- Exercise objective -
Take every entry below and copy it out word for word.

- Task inputs -
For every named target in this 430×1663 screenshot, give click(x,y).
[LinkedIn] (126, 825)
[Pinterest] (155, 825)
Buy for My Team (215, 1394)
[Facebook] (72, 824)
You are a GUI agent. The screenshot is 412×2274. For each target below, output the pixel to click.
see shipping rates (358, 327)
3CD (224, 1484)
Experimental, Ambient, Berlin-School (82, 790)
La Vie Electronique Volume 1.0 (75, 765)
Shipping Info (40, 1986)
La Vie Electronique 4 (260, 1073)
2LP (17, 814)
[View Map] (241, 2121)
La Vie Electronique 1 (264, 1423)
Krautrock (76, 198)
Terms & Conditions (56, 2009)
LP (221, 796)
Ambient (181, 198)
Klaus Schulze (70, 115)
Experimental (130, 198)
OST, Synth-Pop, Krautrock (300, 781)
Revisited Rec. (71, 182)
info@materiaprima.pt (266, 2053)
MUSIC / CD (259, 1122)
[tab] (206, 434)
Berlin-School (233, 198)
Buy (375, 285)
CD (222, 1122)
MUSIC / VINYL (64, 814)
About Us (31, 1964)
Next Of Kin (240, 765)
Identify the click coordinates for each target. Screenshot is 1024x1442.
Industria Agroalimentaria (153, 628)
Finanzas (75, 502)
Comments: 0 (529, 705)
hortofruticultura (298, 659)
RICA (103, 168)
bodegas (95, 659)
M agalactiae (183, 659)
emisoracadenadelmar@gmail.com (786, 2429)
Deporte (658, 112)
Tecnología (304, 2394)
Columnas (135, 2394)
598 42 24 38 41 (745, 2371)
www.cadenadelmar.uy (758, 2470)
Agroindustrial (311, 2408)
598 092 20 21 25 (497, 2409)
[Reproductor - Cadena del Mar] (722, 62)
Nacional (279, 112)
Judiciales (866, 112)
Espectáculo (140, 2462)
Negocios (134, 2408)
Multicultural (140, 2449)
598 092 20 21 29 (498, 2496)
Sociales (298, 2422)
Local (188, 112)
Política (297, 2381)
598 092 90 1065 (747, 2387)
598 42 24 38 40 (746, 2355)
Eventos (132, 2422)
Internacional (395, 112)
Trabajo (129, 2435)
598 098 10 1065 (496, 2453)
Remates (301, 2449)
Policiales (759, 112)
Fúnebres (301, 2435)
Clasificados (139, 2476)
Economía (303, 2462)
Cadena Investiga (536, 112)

- Result of this exercise -
For every named target in this 430×1663 screenshot, give click(x,y).
[LinkedIn] (126, 825)
[Pinterest] (155, 825)
Buy for My Team (215, 1394)
[Facebook] (72, 824)
You are a GUI agent. The screenshot is 412×2274. For each target below, output the pixel to click.
see shipping rates (358, 327)
3CD (224, 1484)
Experimental, Ambient, Berlin-School (82, 790)
La Vie Electronique Volume 1.0 (75, 765)
Shipping Info (40, 1986)
La Vie Electronique 4 (260, 1073)
2LP (17, 814)
[View Map] (241, 2121)
La Vie Electronique 1 (264, 1423)
Krautrock (76, 198)
Terms & Conditions (56, 2009)
LP (221, 796)
Ambient (181, 198)
Klaus Schulze (70, 115)
Experimental (130, 198)
OST, Synth-Pop, Krautrock (300, 781)
Revisited Rec. (71, 182)
info@materiaprima.pt (266, 2053)
MUSIC / CD (259, 1122)
[tab] (206, 434)
Berlin-School (233, 198)
Buy (375, 285)
CD (222, 1122)
MUSIC / VINYL (64, 814)
About Us (31, 1964)
Next Of Kin (240, 765)
Identify the click coordinates for each target. Screenshot is 1024x1442.
Industria Agroalimentaria (153, 628)
Finanzas (75, 502)
Comments: 0 (529, 705)
hortofruticultura (298, 659)
RICA (103, 168)
bodegas (95, 659)
M agalactiae (183, 659)
emisoracadenadelmar@gmail.com (786, 2429)
Deporte (658, 112)
Tecnología (304, 2394)
Columnas (135, 2394)
598 42 24 38 41 (745, 2371)
www.cadenadelmar.uy (758, 2470)
Agroindustrial (311, 2408)
598 092 20 21 25 (497, 2409)
[Reproductor - Cadena del Mar] (722, 62)
Nacional (279, 112)
Judiciales (866, 112)
Espectáculo (140, 2462)
Negocios (134, 2408)
Multicultural (140, 2449)
598 092 20 21 29 (498, 2496)
Sociales (298, 2422)
Local (188, 112)
Política (297, 2381)
598 092 90 1065 (747, 2387)
598 42 24 38 40 (746, 2355)
Eventos (132, 2422)
Internacional (395, 112)
Trabajo (129, 2435)
598 098 10 1065 (496, 2453)
Remates (301, 2449)
Policiales (759, 112)
Fúnebres (301, 2435)
Clasificados (139, 2476)
Economía (303, 2462)
Cadena Investiga (536, 112)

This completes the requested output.